Use the `.describe()` function to get a summary of the data.

![idea](https://apmonitor.com/che263/uploads/Begin_Python/idea.png)

### Data Analysis with `pandas-profiling`

Pandas Profiling is a data analysis tool for a more in-depth summary of the data than the `descibe()` function. [Install the package](https://pandas-profiling.github.io/pandas-profiling/docs/master/rtd/pages/installation.html) with:

```python
pip install --user pandas-profiling[notebook]
jupyter nbextension enable --py widgetsnbextension
```

You need to restart the Kernel before proceeding. The install only needs to run once.

In [None]:
try:
    import pandas as pd
    from pandas_profiling import ProfileReport
except:
    !pip install --user pandas-profiling
    !jupyter nbextension enable --py widgetsnbextension
    print('Restart the Kernel before proceeding')

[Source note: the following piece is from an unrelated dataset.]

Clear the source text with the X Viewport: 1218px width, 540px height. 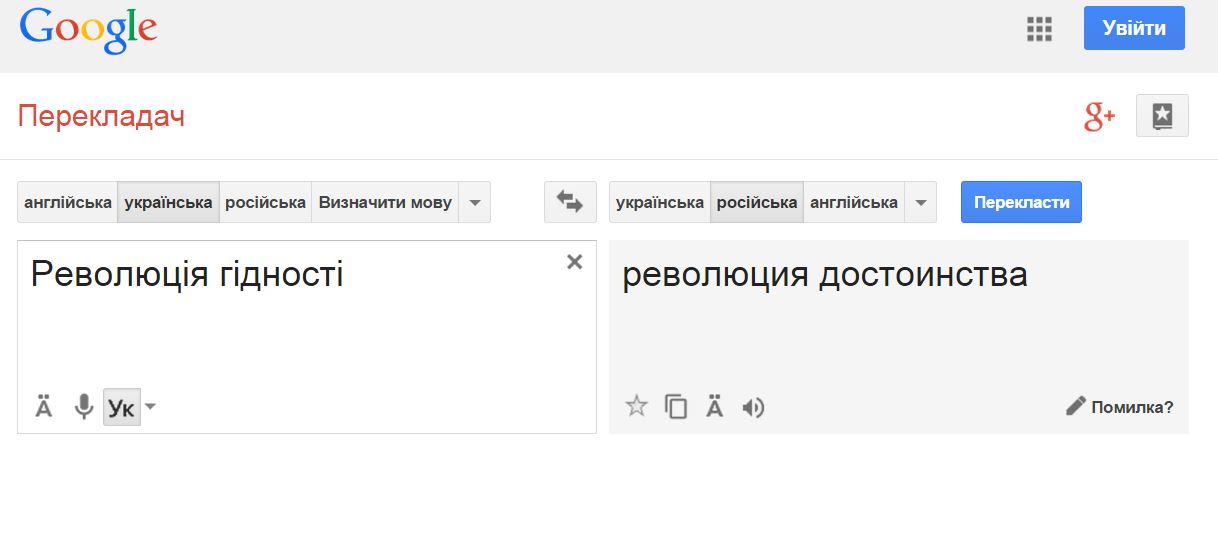[574, 262]
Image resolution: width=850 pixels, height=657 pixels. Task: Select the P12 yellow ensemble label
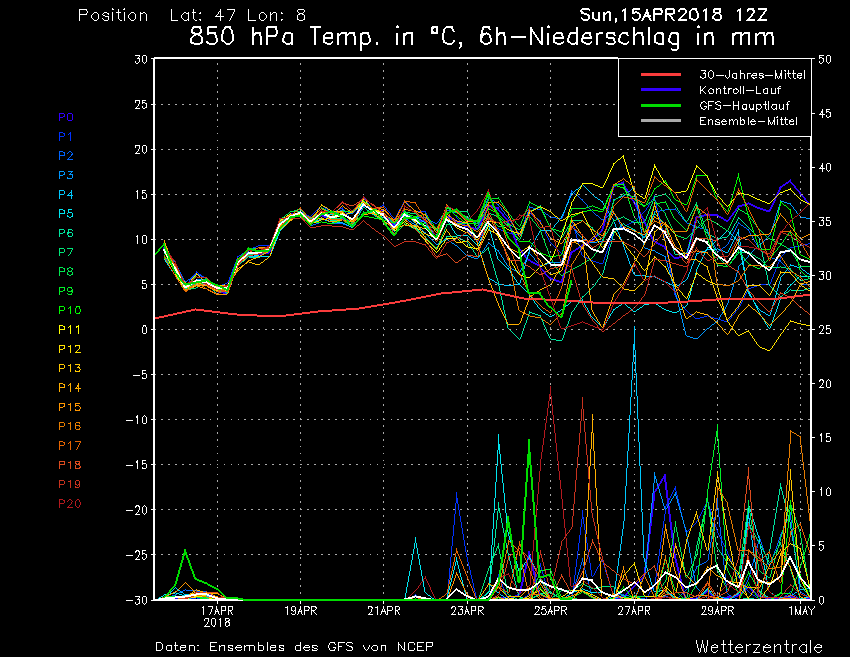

After you install `pandas-profiling` and enable the widget extension, you can now import and analysis data. Some of the functions take a long time with a large data set. Two methods for dealing with large data sets are to:

```python
profile = ProfileReport(data, explorative=True, minimal=False)
```

1. Sub-sample the data sets such as with `data = data[::10]` to take every 10th row.
2. Use the `minimal` option to avoid the correlation and other analysis that is slow with large data sets.

View the profile report in the Jupyter Notebook with `profile.to_widgets()`.